§ PASSAGE SHOWN

THe differenece in energy between two points on a circuit per unit of charge. A strong RA and a strong OA paired together will have a high voltage a wra and woa will have a small voltage. THe units of voltage is volts (J/C or V). To calculate the voltage you use the formula ∆E= Er(SOA)-Er(SRA). Since the data booklet gives a reduction half rxn table the oxidaiton potential has the oppositee value. Since the data booklet half rxn table is centered around the hydrogen half cell (hence why it has 0.00v) all other given voltages are relative. Therefore to calculate voltage around a new reference you use the formula Voltage - "new reference" = new voltage. Remember net voltage never changes even if the reference does.

Cell stoich can be used to calculate moles of e-'s since they are included in half cell half rxns, by using the amount of current, time and Faradays constant. Faradays constant relates the amount of charge transferred to amound of electricity, F=9.65x10⁴ C/mole e-. This means one mole of e- has a charge of 9.65x10^4 C. We can use the formula n_e=It/F where ne is the number of moles of e-, I is the current in amps (A or C/s), t is time in seconds and F is the constant.

They are another kind of electrochemical cell, except they convert electric energy into chemical energy nonspontaneously (unlike voltaic cells which are the opposite). These rxns do not require a salt bridge as they are nonspontaneous and they use a power source instead of a voltimeter. Determining the half rxn is similar to how you do it with voltaic cells except this time the SRAA is above the SOAC on your table.

It is when Electrolysis occurs with solutions containing Cl-(aq), chloride is used as the SRA instead of water. In these situations water is the SRA but Cl- is used instead as they react preferentially. Names for these solutions are salt water, ocean water, brine, brackish, etc.

Molten means liquid, this means there is no water present in these cells, though molten ionic compounds still split up into ions like an aq cell meaning we still have electrolytes but their states are liquid. To create an electrolysis eqxn for this situation we list our species without water and use the SOAC and SRAA to make a net reaction.

Electroplating is the process of coating or plating a metal w/ another thru electrolysis. This is for decoration or corrosion prevention. Electrorefining is the process of purifying/refining a metal from alloy/ores thru electrolyis, copper is usually used. Remember that during electrolysis your cathode collects and anode away (anode loses).

When a cell is linked to another cell we can assume the number of electrons passing through one cell is the same as the other. We can use this to figure out the electrons in the anode and cathode by first figuring out the moles of the electrons for the half rxn with a given mass and then using that number to figure the mass change at the other electrode. Additonally if current and time are the same across multiple electrodes we can figure how much different materials gain and lose in comparison.

A dry cell is a sealed electric cell with semi-solid conductors. A primary battery cannot be recharged, a secondary battery can. A fuel cell is a cell where the fuel is continuosly added (hydrogen fuel).

• To prevent the corrosion of metals we can use a sacrificial anode which will oxidize instead. These are metals that are better SRA's so that the more valuable metal will not be used and these will be oxidized instead. For iron we most commonly use Mg(s), Al(s) and Zn(s) as they are affordable and safe (the others are either explosive (Na, Li and K), or poisonous (Cr)). 
• We can also paint metals so they are not exposed and therefore cannot rust, Galvanize them - coat them with zinc, or apply a current - the DC electricity applies electrons to the OA so the metal doesn't have to.

§ REQUIREMENT
Reproduce word for word the stretch of the electrochemistry notes above from "Cell stoich can" through "is the constant.".

§ DATA UNDER STUDY
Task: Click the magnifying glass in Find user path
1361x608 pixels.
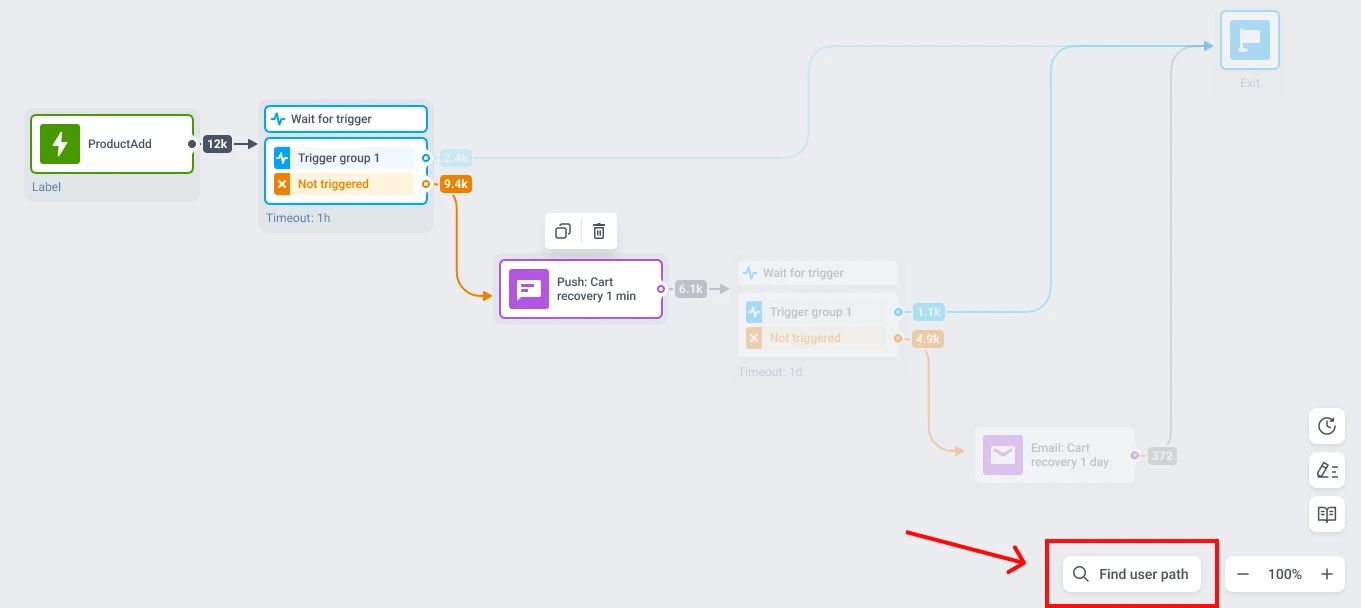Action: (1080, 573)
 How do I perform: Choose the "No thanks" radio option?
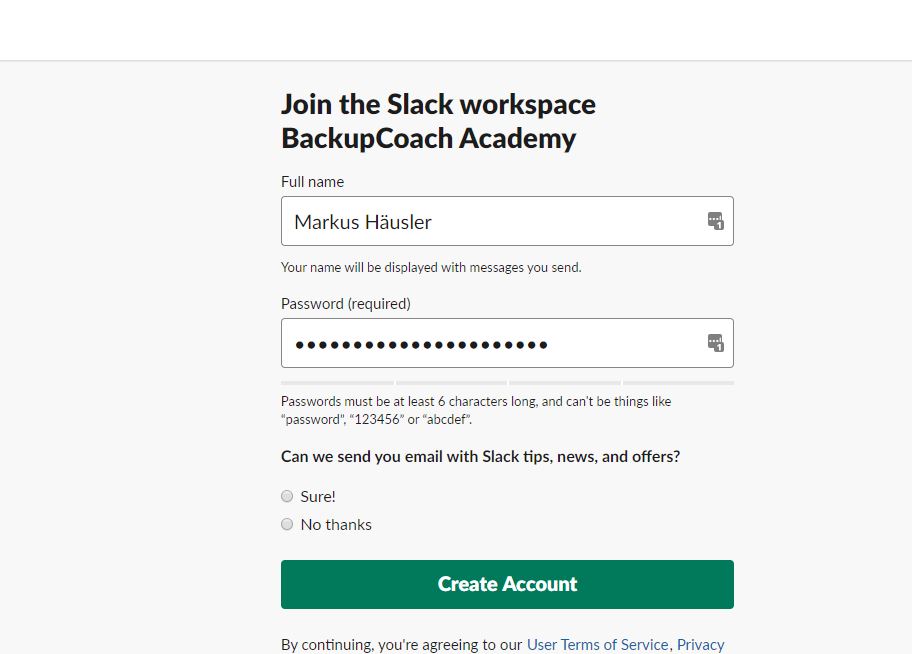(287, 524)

==

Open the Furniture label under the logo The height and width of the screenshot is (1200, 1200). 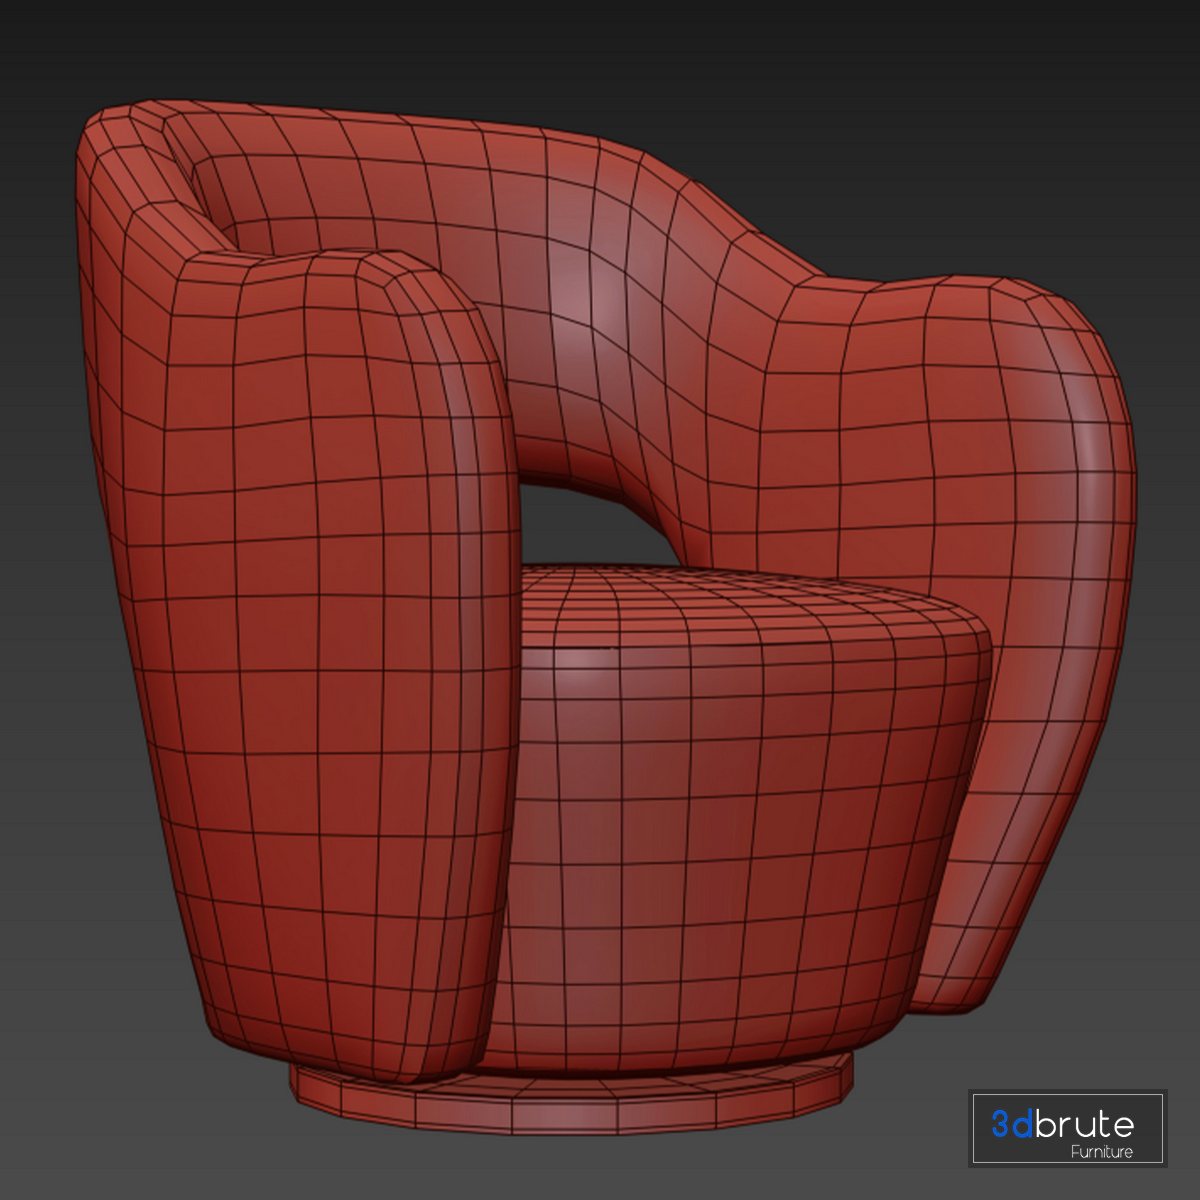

§ YOUR SOLUTION
Cell stoich can be used to calculate moles of e-'s since they are included in half cell half rxns, by using the amount of current, time and Faradays constant. Faradays constant relates the amount of charge transferred to amound of electricity, F=9.65x10⁴ C/mole e-. This means one mole of e- has a charge of 9.65x10^4 C. We can use the formula n_e=It/F where ne is the number of moles of e-, I is the current in amps (A or C/s), t is time in seconds and F is the constant.